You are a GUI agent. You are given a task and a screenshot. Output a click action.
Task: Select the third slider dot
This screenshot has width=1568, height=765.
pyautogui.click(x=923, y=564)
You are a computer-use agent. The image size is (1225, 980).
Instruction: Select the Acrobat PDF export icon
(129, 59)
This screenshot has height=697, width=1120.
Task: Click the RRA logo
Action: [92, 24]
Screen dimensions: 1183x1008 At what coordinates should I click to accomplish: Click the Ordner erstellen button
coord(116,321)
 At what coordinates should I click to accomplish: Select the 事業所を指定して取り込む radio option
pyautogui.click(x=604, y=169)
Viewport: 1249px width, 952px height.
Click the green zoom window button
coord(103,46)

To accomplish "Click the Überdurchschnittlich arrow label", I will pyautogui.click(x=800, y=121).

--*--

• **Exercise instructions**: Write out every line of the entries above as a numbered list, skipping any blank lines.

• **Exercise output**:
1. You are a GUI agent. You are given a task and a screenshot. Output a click action.
2. Task: Select the third slider dot
3. This screenshot has width=1568, height=765.
4. pyautogui.click(x=923, y=564)
5. You are a computer-use agent. The image size is (1225, 980).
6. Instruction: Select the Acrobat PDF export icon
7. (129, 59)
8. This screenshot has height=697, width=1120.
9. Task: Click the RRA logo
10. Action: [92, 24]
11. Screen dimensions: 1183x1008 At what coordinates should I click to accomplish: Click the Ordner erstellen button
12. coord(116,321)
13.  At what coordinates should I click to accomplish: Select the 事業所を指定して取り込む radio option
14. pyautogui.click(x=604, y=169)
15. Viewport: 1249px width, 952px height.
16. Click the green zoom window button
17. coord(103,46)
18. To accomplish "Click the Überdurchschnittlich arrow label", I will pyautogui.click(x=800, y=121).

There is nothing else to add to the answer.